• **EXCERPT TO READ**
☆ ☆ ☆

1. Do you prefer to drive to your vacation spot or fly?

I prefer to drive. That way there's no chance I might, you know, fall out of the sky or crash. I've seen LOST. I know what can happen.

Aside from the whole crashing thing, I don't like flying because I'm terrified of heights and I'm claustrophobic. So when you put them together you get a freaked out Kate. Not to mention the luggage limit/losing my luggage, pat downs and scans at the airport.

When I drive I can take what I want, get out when I want and I won't fall out of the sky.

2. If you could live any where in the world, where would you go and why?

I'd like to live in Florida. I really like it there.

3. Should grown women wear leggings?

I don't know. I guess it depends on how they're worn. If someone is wearing them as pants then no. But if you have a long sweater over them, I guess. I'm fashion-challenged. I just don't want to see butts. Cover them up, ladies. And remember, just because something fits doesn't mean it should be worn.

Just sayin.

4. If you could change your name to any other name, would you? And what would it be?

No. I like the name Kate. It suits me and I don't meet a lot of other Kates around. My full name is Kathryn but I'm a Kate.

5. What magazines to you have subscriptions to?

Today's Parent and Chatelaine. I get them for a $1 each but seldom read them. But that doesn't stop me from getting excited when they arrive in the mail.

Alright, I'm off to enjoy this beautiful Saturday. Have a great weekend!

Sunday, September 23, 2012

5QF ~ September 23

Oh Sunday evening... why did you have to sneak up on me like this??

Pox on you.

This past week seemed to fly by. Julie started her dance class on Tuesday. She was a little bummed they didn't do more dancing but it was the first night. She's hopeful it will go better this week. I'm looking forward to driving her every week because that means 45 glorious minutes of alone time. Yee haw!

I met my friend Cindy's new baby. He wasn't even a week old yet! So soft and squishy and made these adorable little creaky noises. It's been awhile since I've held a newborn so I was a little nervous. And the best part? No baby fever!!

GO KATE!

Ian had the junior high youth leaders over on Thursday for a game night, and I took the children to the open house at the school to meet their teachers and hear about the curriculum for the upcoming year. They each chose a book from the book fair and then we went for ice cream.

Yesterday Ian and I went on a date to see Resident Evil and out for dinner. We're trying to make time for just the two of us, even if it's only a quick cup of tea at Tim Hortons.

Today we made a huge purchase. For me. And my stomach hurts thinking about it, but I'm just so excited about it. I bought an iPad. Ian's loaded it up for me and I'm looking forward to trying everything out. He loves his and is convinced I will love mine. It's white with a pink protective case. Just like my iPhone.

This week at work will be very busy as it's month end. The pressure last month was unreal so at least I'm a little more prepared as to what to expect this time around.

☆ ☆ ☆

• **DATASET SECTION**

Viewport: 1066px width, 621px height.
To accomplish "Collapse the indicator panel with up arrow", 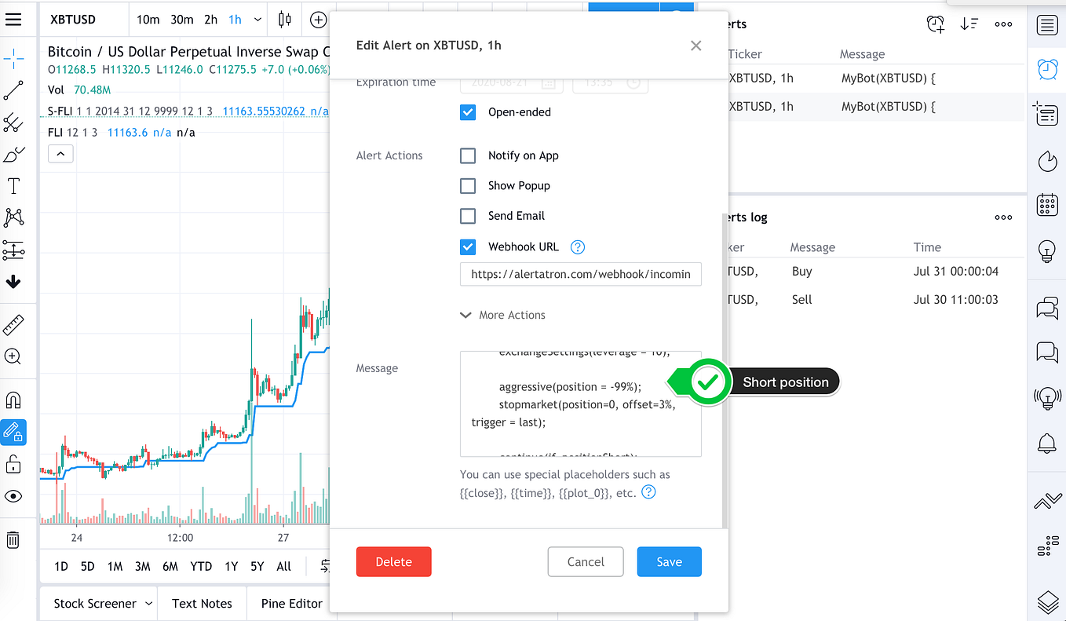I will click(60, 154).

☆ ☆ ☆

• **REQUIRED TASKS**
**A.** Print the passage from the blog post starting with "Just sayin." and going on through "a great weekend!".
**B.** According to the blog post, why is Kate looking forward to driving Julie to dance class every week? Answer in one to three sentences.
**C.** Write the next part of the blog post, picking up after its last sentence.

• **FINAL ANSWERS**
**A.**
Just sayin.

4. If you could change your name to any other name, would you? And what would it be?

No. I like the name Kate. It suits me and I don't meet a lot of other Kates around. My full name is Kathryn but I'm a Kate.

5. What magazines to you have subscriptions to?

Today's Parent and Chatelaine. I get them for a $1 each but seldom read them. But that doesn't stop me from getting excited when they arrive in the mail.

Alright, I'm off to enjoy this beautiful Saturday. Have a great weekend!

**B.** Kate is looking forward to it because each drive gives her 45 minutes of time alone.

**C.**
I finally went to see my doctor this week as I've been feeling so lousy lately. He sent me for a ton of blood work and I'm having an ultrasound on Thursday. I haven't heard anything from his office so I'm assuming I'm not at death's door like the Google said I was. I just feel so run down and stressed out. I often feel anxious and as though I'm about to throw up. It's super annoying.

I'm very late for Mama M's Five Question Friday but I don't care. I'm participating anyway.
 
Let's go!

1. What is one grammar issue you cannot let go without correction?

I don't correct people's grammar because I think that would be incredibly rude. I just flinch inwardly and let it go. An exception, of course, is my children. I try not to be critical but gently remind them of the current tense.

Certain things make my eye twitch. I have a friend that will say "he hanged up on me!" and it kills me. Another one says "the floor needs washed". I can't stand double negatives either. Ain't isn't a word, yet I hear it all the time.

Still, I don't correct the way someone speaks because it's rude.

2. What's your favorite thing about fall?

The cooler air, the colours of the leaves, pies and stews, warm sweaters, Thanksgiving, our fall family photos, Hallowe'en.

3. What's your favourite dish to take to a potluck?

I'll often offer to bring a dessert because I enjoy baking more than I enjoy cooking. If I'm super busy then I'll buy something but if I have the time I'll pour through my recipes to find something I think people will like.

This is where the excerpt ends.